• **What is required**
Leave out the pictures and output the data verbatim.
BEGIN Records provided
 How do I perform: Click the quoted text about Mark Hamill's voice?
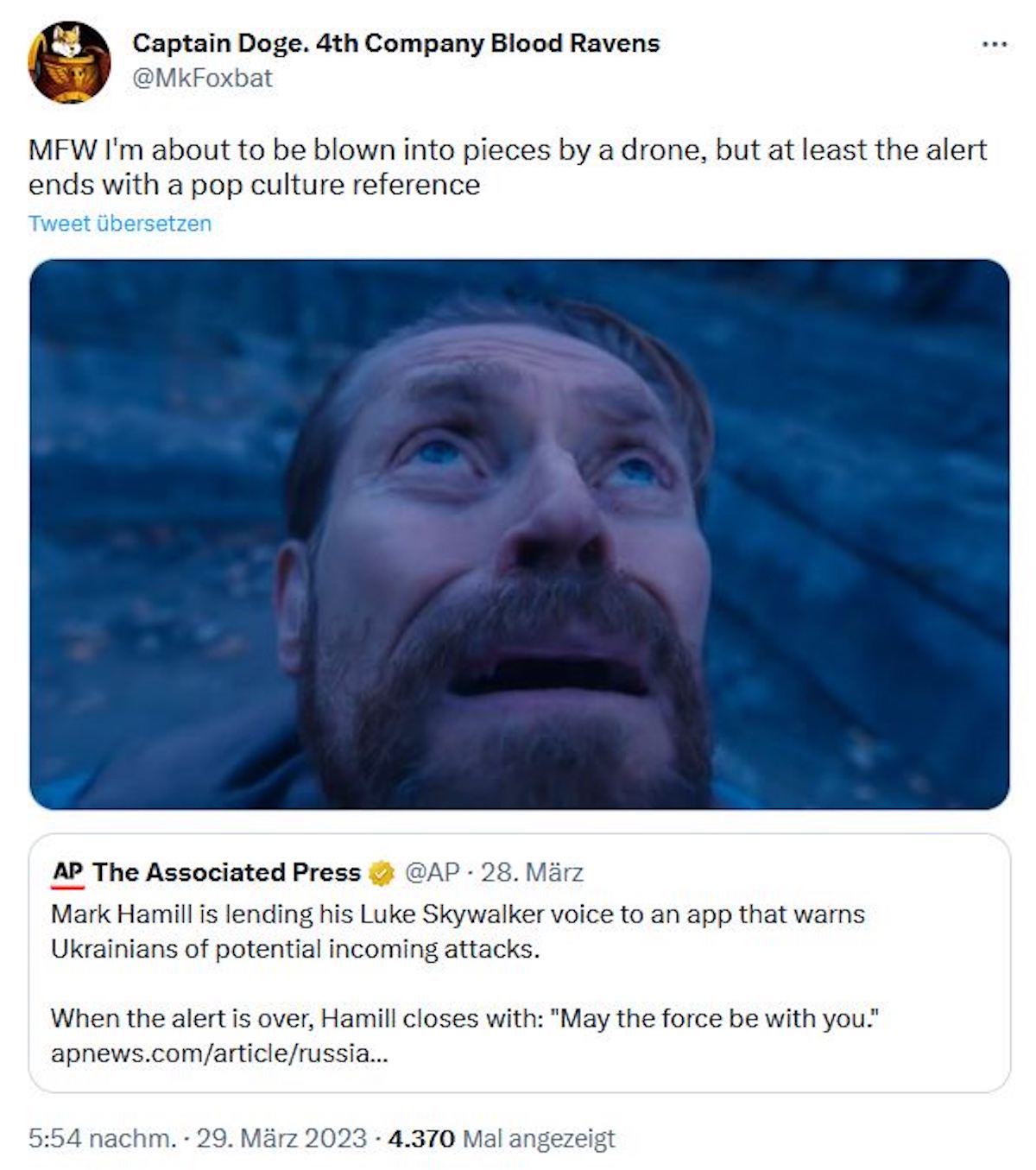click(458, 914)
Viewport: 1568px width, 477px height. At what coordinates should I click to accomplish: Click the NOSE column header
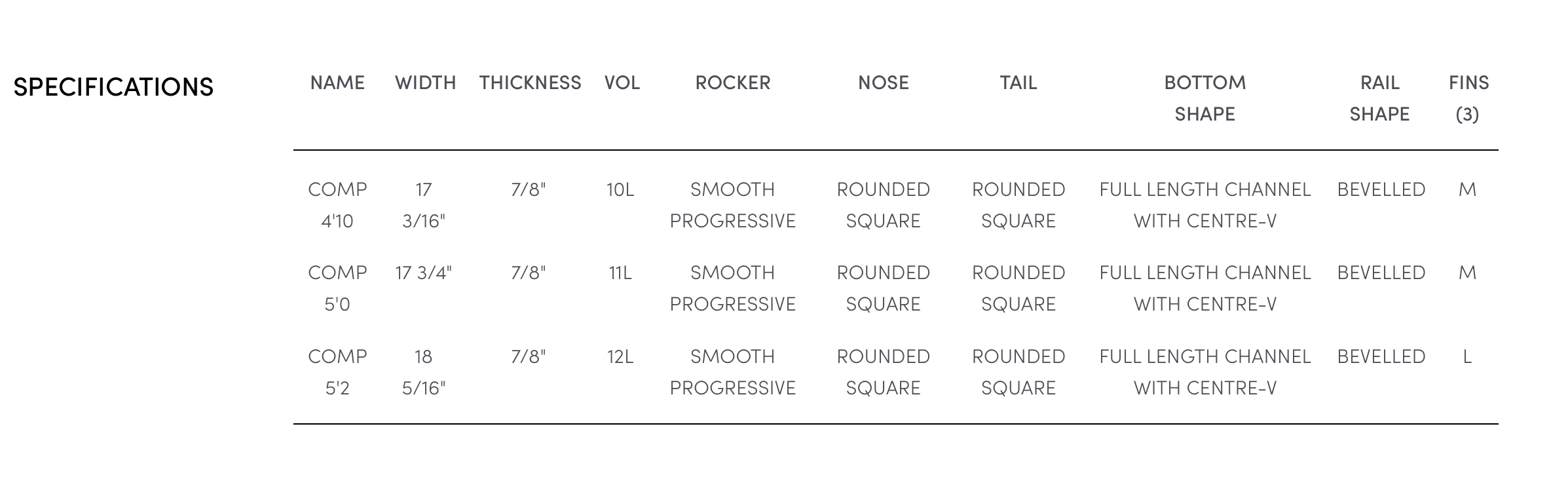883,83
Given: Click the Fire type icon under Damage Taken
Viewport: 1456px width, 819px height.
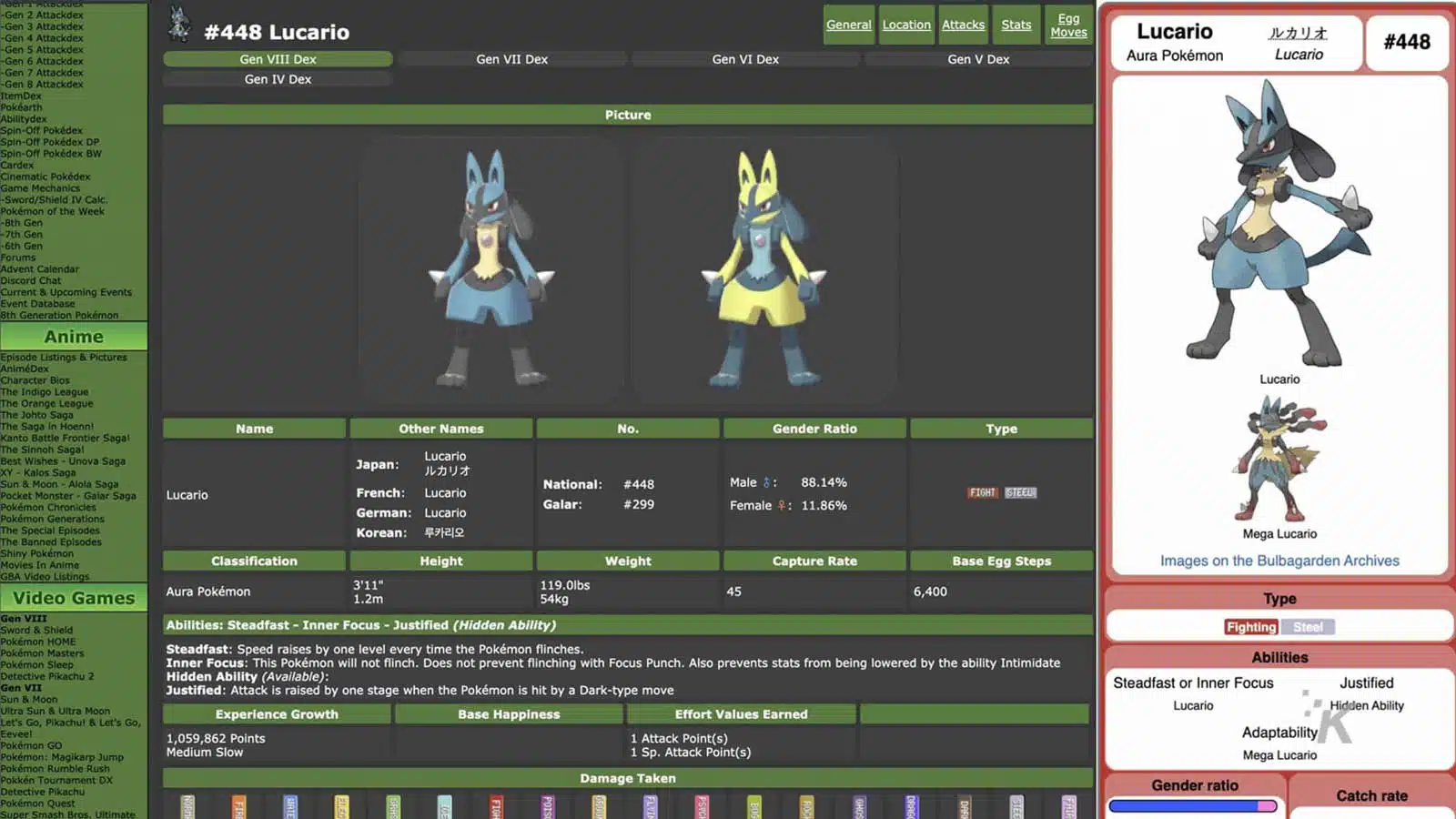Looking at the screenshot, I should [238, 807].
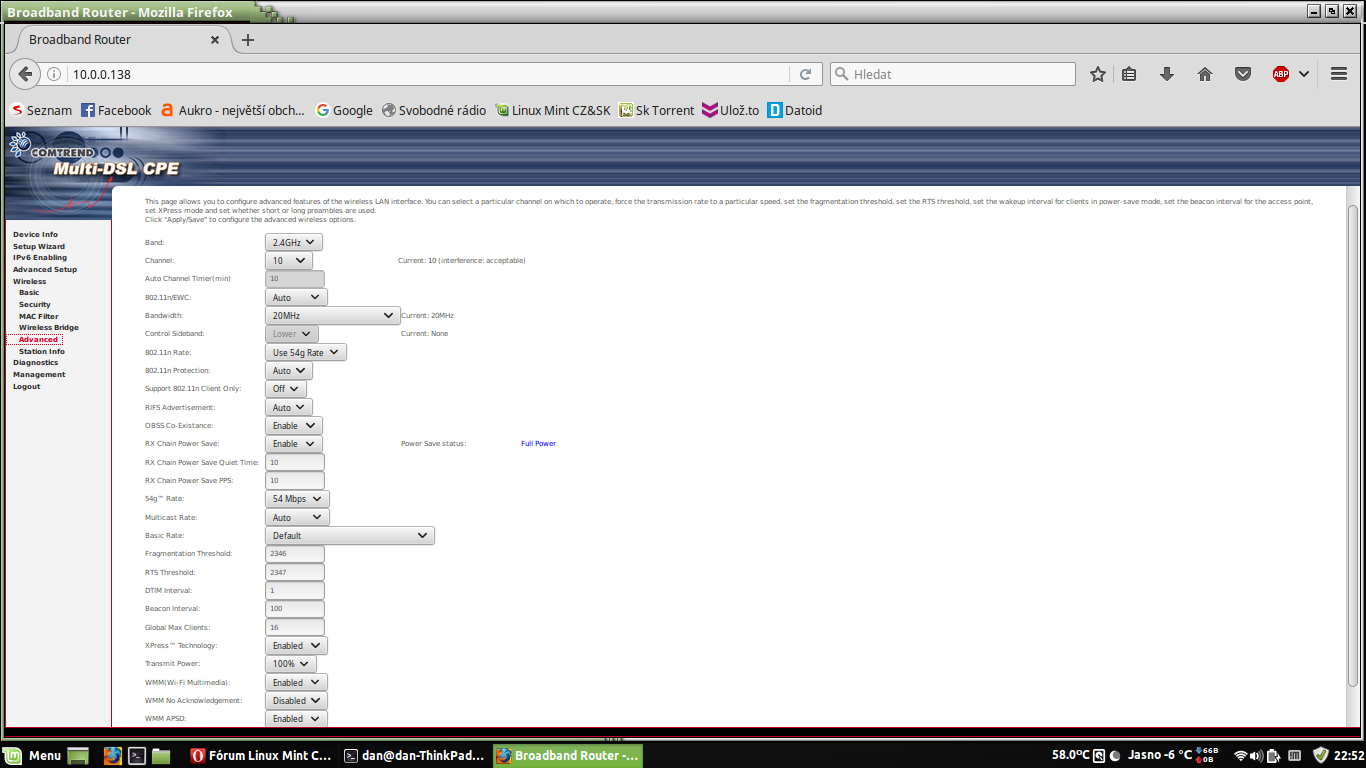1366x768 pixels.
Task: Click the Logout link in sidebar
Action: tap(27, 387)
END Records provided
• **Result of the task**
 How do I perform: Click the quoted text about Mark Hamill's voice?
click(458, 914)
Viewport: 1568px width, 477px height. At what coordinates should I click to accomplish: Click the NOSE column header
883,83
Given: Click the Fire type icon under Damage Taken
Viewport: 1456px width, 819px height.
Looking at the screenshot, I should [238, 807].
1366x768 pixels.
Task: Click the Logout link in sidebar
Action: tap(27, 387)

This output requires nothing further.